# Omnisphere 2 Crashing My DAW. Anybody Else or Just Me?



## 98bpm

I'm curious if there's any other Omnisphere 2 users out here with this problem or am I alone here. Omnisphere keeps causing both Logic X and Cubase 8 to crash overtime I go into the Multi Browser and use the File Directory Mode. If i then exit the File Directory using the "X" in the upper left corner, the DAW crashes. It happens both with Cubase 8 and Logic X. Anybody else have this problem?

Thanks!


----------



## synthpunk

Fine here in LogicX (10.3.3, Sierra 10.12.6)

Rescan Omnisphere in Logic Plugin Manager.

Make sure you update Omni to the latest version. Click Spectrasonics logo, Check for updates.
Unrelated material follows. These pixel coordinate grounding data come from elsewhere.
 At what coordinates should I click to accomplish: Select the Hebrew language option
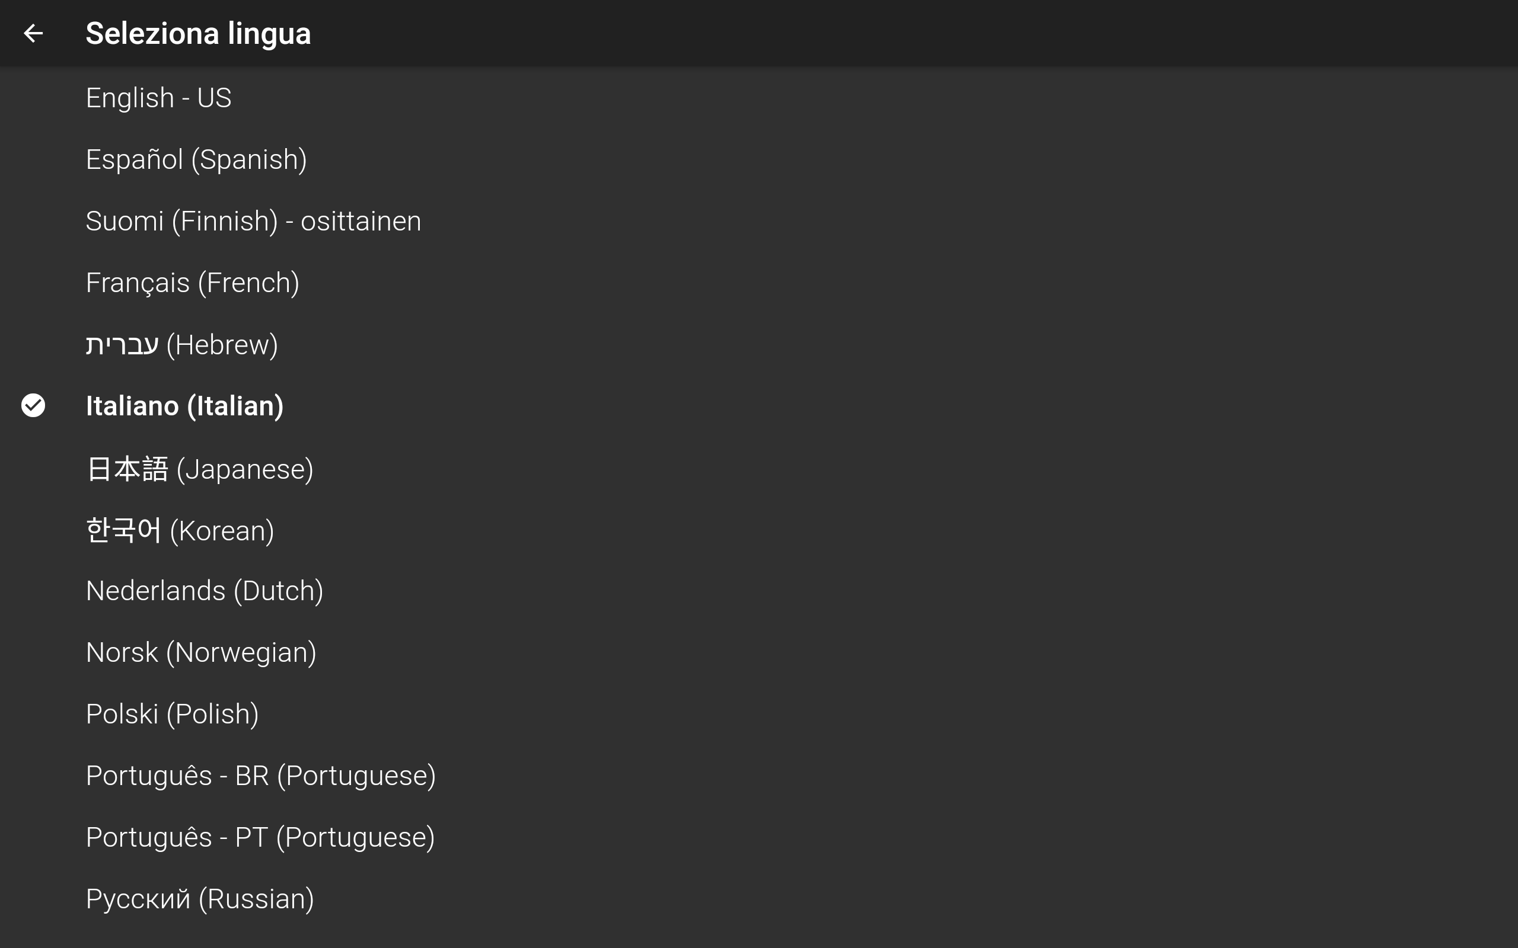click(x=759, y=344)
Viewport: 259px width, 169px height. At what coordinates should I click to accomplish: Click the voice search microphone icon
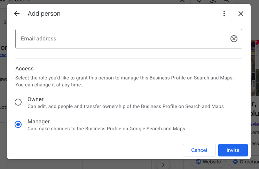pyautogui.click(x=199, y=1)

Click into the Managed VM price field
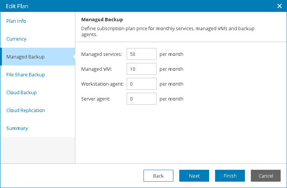tap(142, 69)
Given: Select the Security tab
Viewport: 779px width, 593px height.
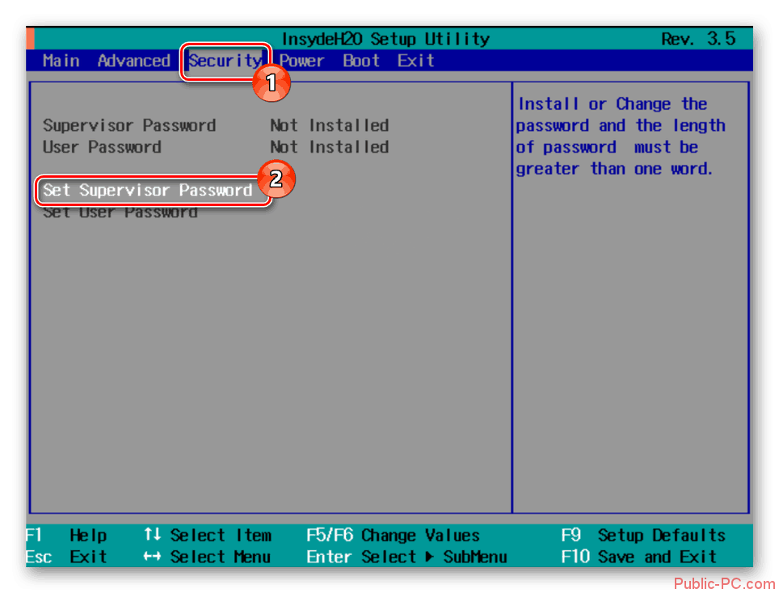Looking at the screenshot, I should point(224,61).
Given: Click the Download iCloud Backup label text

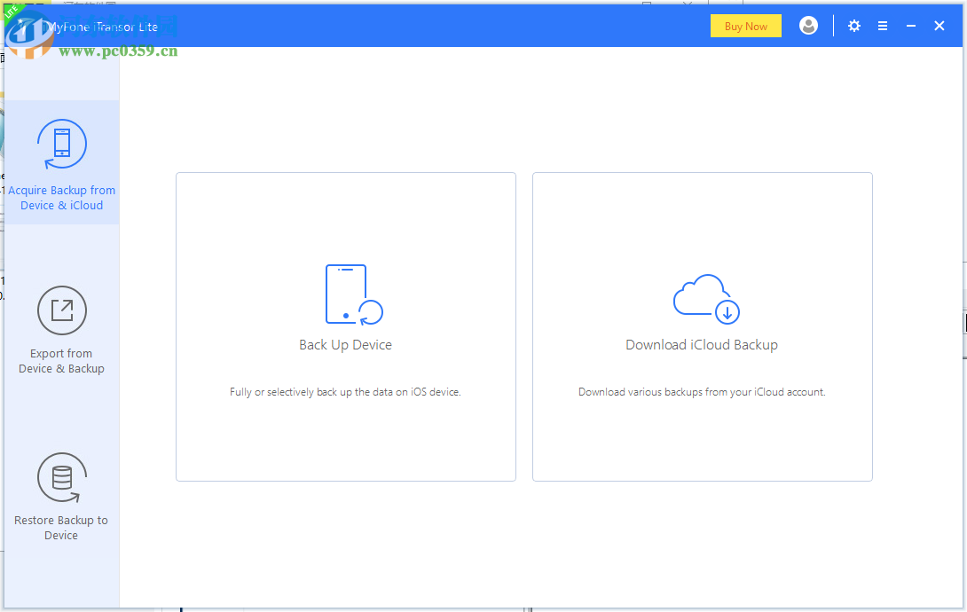Looking at the screenshot, I should pyautogui.click(x=702, y=344).
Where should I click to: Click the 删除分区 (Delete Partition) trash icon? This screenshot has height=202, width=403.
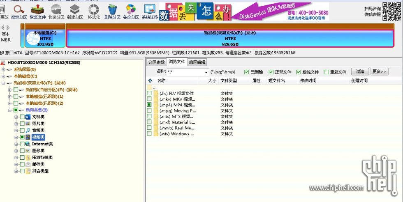(112, 11)
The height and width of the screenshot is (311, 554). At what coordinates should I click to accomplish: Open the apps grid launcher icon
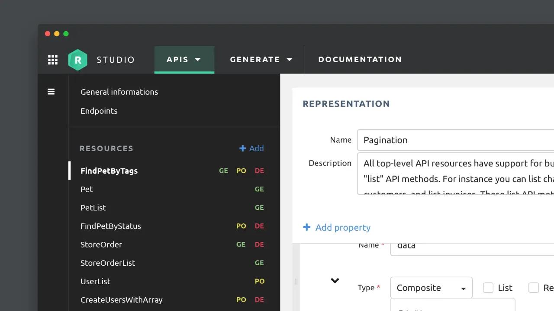click(53, 60)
Contact Spectrasonics Support:
[email protected]


----------



## MillsMixx

98bpm said:


> I'm curious if there's any other Omnisphere 2 users out here with this problem or am I alone here. Omnisphere keeps causing both Logic X and Cubase 8 to crash overtime I go into the Multi Browser and use the File Directory Mode. If i then exit the File Directory using the "X" in the upper left corner, the DAW crashes. It happens both with Cubase 8 and Logic X. Anybody else have this problem?
> 
> Thanks!




I'm up to date on all omnisphere software, soundsources, & patches and have been experiencing crashes in Cubase 9.5 on Windows 7. I'm thinking it might be due to low system resources but I don't seem to have this problem in Ableton. Did you ever find a solution?


----------



## Leon Portelance

It works fine for me in Logic Pro X 10.4.1


----------



## 98bpm

Sorry for the late reply (somehow notifications ended up in my junk mail). After I updated the software the 2.4.0f came out, the problem went away for Cubase 8.0.4. I haven't upgraded Cubase to 9.5 yet, but I plan to as soon as the $$$ is there. I just saw the Superbooth 2018 Youtube video showcasing Omnisphere 2.5 and wonder if anyone out there can comment on its performance/stability.


----------



## tack

FYI, 2.4.2c was released yesterday, and there are miraculous performance improvements on Windows for patches that use granular synthesis. (Previously on my 8700k, Cream of Emotion 1 would crash and burn at 8 voices but now I can sustain a full 64 voices with headroom to spare.)


----------



## artomatic

Pro Tools on a Mac (High Sierra) here. Latest Omnisphere 2 update. Running smooth.


----------